After the rise of patriarchy, witches and all women were demonized, and countless numbers of women were murdered by the witch hunters of the Christian era. In some European villages only two or three women were left alive after the witch hunters had passed through. Some of the victims may have been genuinely evil sorcerers; others were wise women who healed and comforted and cast spells for good crops and weather, as their foremothers had for millennia; while still others were actually Christians who were not connected to pagan survivals at all – but just being female was crime enough. Old women, unmarried women and wealthy women (whose estates could be seized by the witch hunters) were frequent victims.
Gay men were persecuted too. One story has it that they were used as “faggots” (wooden sticks) to kindle the witch-pyres.

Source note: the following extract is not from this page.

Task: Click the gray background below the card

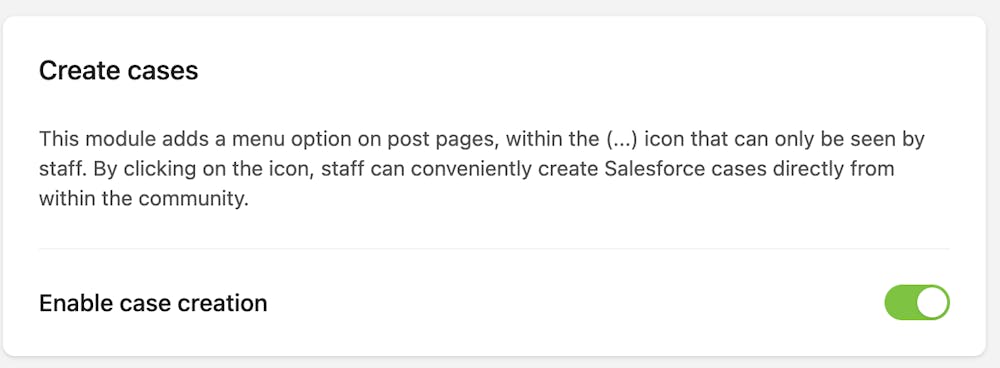Action: [500, 362]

While ancient European religions may have emphasized the female, male deities were also important — men and male sexuality and vitality played important roles in the Goddess faith. The Celtic god of the Wilderness was Cernunnos, the Horned God whom Christianity changed into “Old Horny” the devil. The horned god goes back to the stag-antlered dancing shamans of Paleolithic cave paintings.

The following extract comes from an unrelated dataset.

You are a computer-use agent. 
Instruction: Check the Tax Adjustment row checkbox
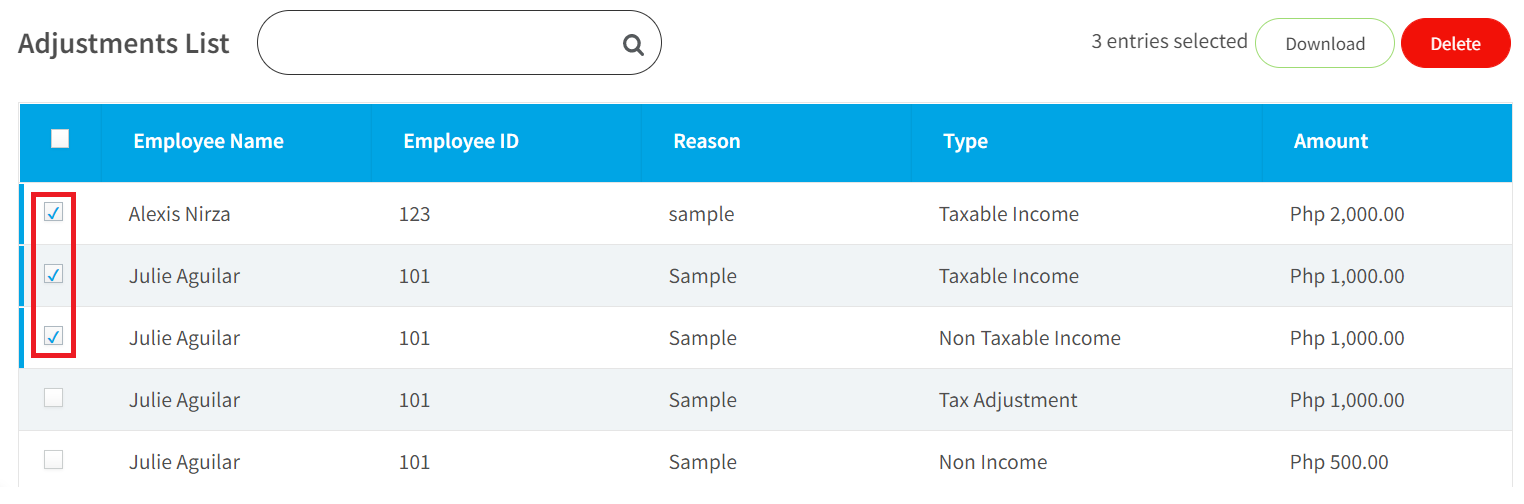pos(54,398)
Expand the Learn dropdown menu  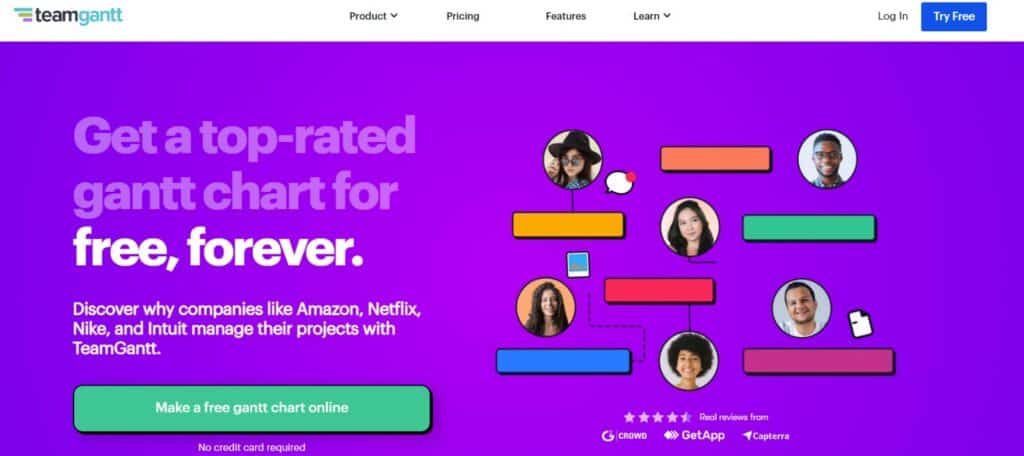pyautogui.click(x=652, y=16)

Today scholars doubt that there was ever a Matriarchy corresponding to the Patriarchy that has now dominated society for over 2,000 years. The Old Faith seems to have been a system in which power was not determined by gender.
In today’s climate of fundamentalist intolerance, disenfranchised women, gay men and queers of all types must struggle to take pride in themselves and to avoid internalizing the hatred of bigots and of the ignorant. Repressive, guilt-ridden views on sexuality are part of the reason why gay people experience discrimination and oppression as “sexual outlaws”. Those repressive views come right out of the early Christian reaction to the older, body-positive religions against which Christianity competed. If we want to resist the oppression we experience today, we need to understand the past and how demonization of women and fear of sexuality form the basis for today’s neurotic heterosexism.
Lucie Tapahonso, a Native American poet, talks about Ancient Values — the values and traditions that kept humanity alive and in harmony with Nature for millennia. Ancient Values are the antithesis of “Traditional Values” – the patriarchal worldview that is actually against life and against Nature. When the moon rises this Halloween, we Hags, Maidens, Seelie Women and Merry (Mary) Men can proudly celebrate our survival and renew those Ancient Values of life and harmony.
posted by:
Neecer
Washington
  • Re: A bit of history

    Thu, October 6, 2005 - 8:33 AM
    Thank you for that, it was valueable to me!
    So little time in life and so much to focus on, Neecer understands and takes the time for things like this!
    • Re: A bit of history

      Wed, October 12, 2005 - 9:43 AM
      I will crush, kill and destroy all carbon organic individual units who fail to show appropriate recognition of Neecer or Scott Goodell's appreciation of the posting.